Exercise directions: Can you edit these lines so that every "GUI agent" becomes "GUI assistant" and everything else stays the same?

Supplied information:
## start

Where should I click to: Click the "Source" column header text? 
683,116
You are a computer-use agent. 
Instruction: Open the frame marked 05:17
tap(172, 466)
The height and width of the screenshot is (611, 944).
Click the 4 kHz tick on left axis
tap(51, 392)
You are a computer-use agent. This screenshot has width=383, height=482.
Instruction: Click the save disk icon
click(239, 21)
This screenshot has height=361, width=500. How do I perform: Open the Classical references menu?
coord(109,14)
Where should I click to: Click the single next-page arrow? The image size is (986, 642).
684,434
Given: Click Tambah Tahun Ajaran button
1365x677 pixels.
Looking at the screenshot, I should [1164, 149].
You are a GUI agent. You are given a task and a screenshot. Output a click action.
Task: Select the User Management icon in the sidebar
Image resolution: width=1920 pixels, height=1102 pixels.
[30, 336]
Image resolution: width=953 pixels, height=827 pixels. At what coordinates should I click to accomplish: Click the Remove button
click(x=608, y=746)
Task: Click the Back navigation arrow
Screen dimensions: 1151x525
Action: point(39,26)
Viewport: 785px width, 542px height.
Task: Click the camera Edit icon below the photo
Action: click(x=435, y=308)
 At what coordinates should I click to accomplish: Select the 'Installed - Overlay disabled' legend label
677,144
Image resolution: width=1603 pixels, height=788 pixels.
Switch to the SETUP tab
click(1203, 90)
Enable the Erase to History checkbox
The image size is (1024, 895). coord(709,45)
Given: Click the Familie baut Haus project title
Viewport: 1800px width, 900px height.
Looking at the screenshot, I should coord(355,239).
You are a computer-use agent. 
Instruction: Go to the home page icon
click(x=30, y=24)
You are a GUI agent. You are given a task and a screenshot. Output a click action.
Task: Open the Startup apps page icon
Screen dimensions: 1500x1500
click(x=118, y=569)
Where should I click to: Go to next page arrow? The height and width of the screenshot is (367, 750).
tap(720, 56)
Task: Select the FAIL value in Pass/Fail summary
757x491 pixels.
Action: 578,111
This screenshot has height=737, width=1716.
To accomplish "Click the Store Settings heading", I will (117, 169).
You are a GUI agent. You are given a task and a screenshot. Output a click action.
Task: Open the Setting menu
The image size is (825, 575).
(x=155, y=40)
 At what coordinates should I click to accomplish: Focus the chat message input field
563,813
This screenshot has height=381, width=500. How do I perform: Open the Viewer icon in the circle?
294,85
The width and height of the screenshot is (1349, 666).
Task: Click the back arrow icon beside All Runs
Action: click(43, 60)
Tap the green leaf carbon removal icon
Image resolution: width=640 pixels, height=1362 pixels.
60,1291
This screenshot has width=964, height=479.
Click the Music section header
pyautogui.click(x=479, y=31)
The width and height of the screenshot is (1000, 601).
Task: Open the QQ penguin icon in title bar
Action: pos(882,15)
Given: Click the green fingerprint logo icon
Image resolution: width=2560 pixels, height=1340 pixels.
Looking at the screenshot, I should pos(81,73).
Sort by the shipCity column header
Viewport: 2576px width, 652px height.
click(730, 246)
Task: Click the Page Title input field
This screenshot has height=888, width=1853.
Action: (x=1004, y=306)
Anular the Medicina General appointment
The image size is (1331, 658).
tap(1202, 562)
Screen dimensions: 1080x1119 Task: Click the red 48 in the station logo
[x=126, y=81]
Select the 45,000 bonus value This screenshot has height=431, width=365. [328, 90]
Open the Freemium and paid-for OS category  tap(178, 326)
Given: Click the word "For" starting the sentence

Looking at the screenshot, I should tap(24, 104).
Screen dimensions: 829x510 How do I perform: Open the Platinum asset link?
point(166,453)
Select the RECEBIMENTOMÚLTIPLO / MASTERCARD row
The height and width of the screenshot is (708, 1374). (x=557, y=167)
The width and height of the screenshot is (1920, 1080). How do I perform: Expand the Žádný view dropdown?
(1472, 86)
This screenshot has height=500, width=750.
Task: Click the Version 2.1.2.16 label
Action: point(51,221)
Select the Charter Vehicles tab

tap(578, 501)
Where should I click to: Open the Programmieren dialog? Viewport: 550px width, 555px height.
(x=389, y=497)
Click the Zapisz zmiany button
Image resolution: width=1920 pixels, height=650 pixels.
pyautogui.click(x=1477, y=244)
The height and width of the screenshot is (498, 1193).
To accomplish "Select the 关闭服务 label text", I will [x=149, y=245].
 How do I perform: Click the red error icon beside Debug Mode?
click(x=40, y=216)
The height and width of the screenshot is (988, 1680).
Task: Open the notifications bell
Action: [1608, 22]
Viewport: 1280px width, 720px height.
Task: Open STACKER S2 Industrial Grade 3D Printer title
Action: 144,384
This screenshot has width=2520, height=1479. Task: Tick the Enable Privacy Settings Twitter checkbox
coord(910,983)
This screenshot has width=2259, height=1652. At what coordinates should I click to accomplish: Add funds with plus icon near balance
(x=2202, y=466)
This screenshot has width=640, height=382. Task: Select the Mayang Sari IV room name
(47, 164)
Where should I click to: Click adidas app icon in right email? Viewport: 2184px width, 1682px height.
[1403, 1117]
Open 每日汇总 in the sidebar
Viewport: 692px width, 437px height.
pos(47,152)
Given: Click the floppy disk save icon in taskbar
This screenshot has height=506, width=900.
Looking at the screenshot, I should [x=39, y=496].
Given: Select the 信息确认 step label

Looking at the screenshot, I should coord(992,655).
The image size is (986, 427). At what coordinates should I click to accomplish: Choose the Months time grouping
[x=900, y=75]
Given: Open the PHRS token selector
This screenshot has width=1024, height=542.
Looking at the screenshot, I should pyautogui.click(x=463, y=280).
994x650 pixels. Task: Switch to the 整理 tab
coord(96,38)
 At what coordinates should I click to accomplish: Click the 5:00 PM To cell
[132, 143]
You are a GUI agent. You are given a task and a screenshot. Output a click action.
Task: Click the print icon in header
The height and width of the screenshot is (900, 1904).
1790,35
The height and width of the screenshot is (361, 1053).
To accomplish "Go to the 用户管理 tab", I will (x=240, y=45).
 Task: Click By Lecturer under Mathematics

## end

Response to the task:
Where should I click to: Click the "Source" column header text? 
683,116
You are a computer-use agent. 
Instruction: Open the frame marked 05:17
tap(172, 466)
The height and width of the screenshot is (611, 944).
Click the 4 kHz tick on left axis
tap(51, 392)
You are a computer-use agent. This screenshot has width=383, height=482.
Instruction: Click the save disk icon
click(239, 21)
This screenshot has height=361, width=500. How do I perform: Open the Classical references menu?
coord(109,14)
Where should I click to: Click the single next-page arrow? The image size is (986, 642).
684,434
Given: Click Tambah Tahun Ajaran button
1365x677 pixels.
Looking at the screenshot, I should [1164, 149].
You are a GUI assistant. You are given a task and a screenshot. Output a click action.
Task: Select the User Management icon in the sidebar
Image resolution: width=1920 pixels, height=1102 pixels.
[30, 336]
Image resolution: width=953 pixels, height=827 pixels. At what coordinates should I click to accomplish: Click the Remove button
click(x=608, y=746)
Task: Click the Back navigation arrow
Screen dimensions: 1151x525
Action: point(39,26)
Viewport: 785px width, 542px height.
Task: Click the camera Edit icon below the photo
Action: click(x=435, y=308)
 At what coordinates should I click to accomplish: Select the 'Installed - Overlay disabled' legend label
677,144
Image resolution: width=1603 pixels, height=788 pixels.
Switch to the SETUP tab
click(1203, 90)
Enable the Erase to History checkbox
The image size is (1024, 895). coord(709,45)
Given: Click the Familie baut Haus project title
Viewport: 1800px width, 900px height.
Looking at the screenshot, I should coord(355,239).
You are a computer-use agent. 
Instruction: Go to the home page icon
click(x=30, y=24)
You are a GUI assistant. You are given a task and a screenshot. Output a click action.
Task: Open the Startup apps page icon
Screen dimensions: 1500x1500
click(x=118, y=569)
Where should I click to: Go to next page arrow? The height and width of the screenshot is (367, 750).
tap(720, 56)
Task: Select the FAIL value in Pass/Fail summary
757x491 pixels.
Action: 578,111
This screenshot has height=737, width=1716.
To accomplish "Click the Store Settings heading", I will (117, 169).
You are a GUI assistant. You are given a task and a screenshot. Output a click action.
Task: Open the Setting menu
The image size is (825, 575).
(x=155, y=40)
 At what coordinates should I click to accomplish: Focus the chat message input field
563,813
This screenshot has height=381, width=500. How do I perform: Open the Viewer icon in the circle?
294,85
The width and height of the screenshot is (1349, 666).
Task: Click the back arrow icon beside All Runs
Action: click(43, 60)
Tap the green leaf carbon removal icon
Image resolution: width=640 pixels, height=1362 pixels.
60,1291
This screenshot has width=964, height=479.
Click the Music section header
pyautogui.click(x=479, y=31)
The width and height of the screenshot is (1000, 601).
Task: Open the QQ penguin icon in title bar
Action: pos(882,15)
Given: Click the green fingerprint logo icon
Image resolution: width=2560 pixels, height=1340 pixels.
Looking at the screenshot, I should pos(81,73).
Sort by the shipCity column header
Viewport: 2576px width, 652px height.
click(730, 246)
Task: Click the Page Title input field
This screenshot has height=888, width=1853.
Action: (x=1004, y=306)
Anular the Medicina General appointment
The image size is (1331, 658).
tap(1202, 562)
Screen dimensions: 1080x1119 Task: Click the red 48 in the station logo
[x=126, y=81]
Select the 45,000 bonus value This screenshot has height=431, width=365. [328, 90]
Open the Freemium and paid-for OS category  tap(178, 326)
Given: Click the word "For" starting the sentence

Looking at the screenshot, I should tap(24, 104).
Screen dimensions: 829x510 How do I perform: Open the Platinum asset link?
point(166,453)
Select the RECEBIMENTOMÚLTIPLO / MASTERCARD row
The height and width of the screenshot is (708, 1374). (x=557, y=167)
The width and height of the screenshot is (1920, 1080). How do I perform: Expand the Žádný view dropdown?
(1472, 86)
This screenshot has height=500, width=750.
Task: Click the Version 2.1.2.16 label
Action: point(51,221)
Select the Charter Vehicles tab

tap(578, 501)
Where should I click to: Open the Programmieren dialog? Viewport: 550px width, 555px height.
(x=389, y=497)
Click the Zapisz zmiany button
Image resolution: width=1920 pixels, height=650 pixels.
pyautogui.click(x=1477, y=244)
The height and width of the screenshot is (498, 1193).
To accomplish "Select the 关闭服务 label text", I will [x=149, y=245].
 How do I perform: Click the red error icon beside Debug Mode?
click(x=40, y=216)
The height and width of the screenshot is (988, 1680).
Task: Open the notifications bell
Action: [1608, 22]
Viewport: 1280px width, 720px height.
Task: Open STACKER S2 Industrial Grade 3D Printer title
Action: 144,384
This screenshot has width=2520, height=1479. Task: Tick the Enable Privacy Settings Twitter checkbox
coord(910,983)
This screenshot has width=2259, height=1652. At what coordinates should I click to accomplish: Add funds with plus icon near balance
(x=2202, y=466)
This screenshot has width=640, height=382. Task: Select the Mayang Sari IV room name
(47, 164)
Where should I click to: Click adidas app icon in right email? Viewport: 2184px width, 1682px height.
[1403, 1117]
Open 每日汇总 in the sidebar
Viewport: 692px width, 437px height.
pos(47,152)
Given: Click the floppy disk save icon in taskbar
This screenshot has height=506, width=900.
Looking at the screenshot, I should [x=39, y=496].
Given: Select the 信息确认 step label

Looking at the screenshot, I should coord(992,655).
The image size is (986, 427). At what coordinates should I click to accomplish: Choose the Months time grouping
[x=900, y=75]
Given: Open the PHRS token selector
This screenshot has width=1024, height=542.
Looking at the screenshot, I should pyautogui.click(x=463, y=280).
994x650 pixels. Task: Switch to the 整理 tab
coord(96,38)
 At what coordinates should I click to accomplish: Click the 5:00 PM To cell
[132, 143]
You are a GUI assistant. You are given a task and a screenshot. Output a click action.
Task: Click the print icon in header
The height and width of the screenshot is (900, 1904).
1790,35
The height and width of the screenshot is (361, 1053).
To accomplish "Go to the 用户管理 tab", I will (x=240, y=45).
 Task: Click By Lecturer under Mathematics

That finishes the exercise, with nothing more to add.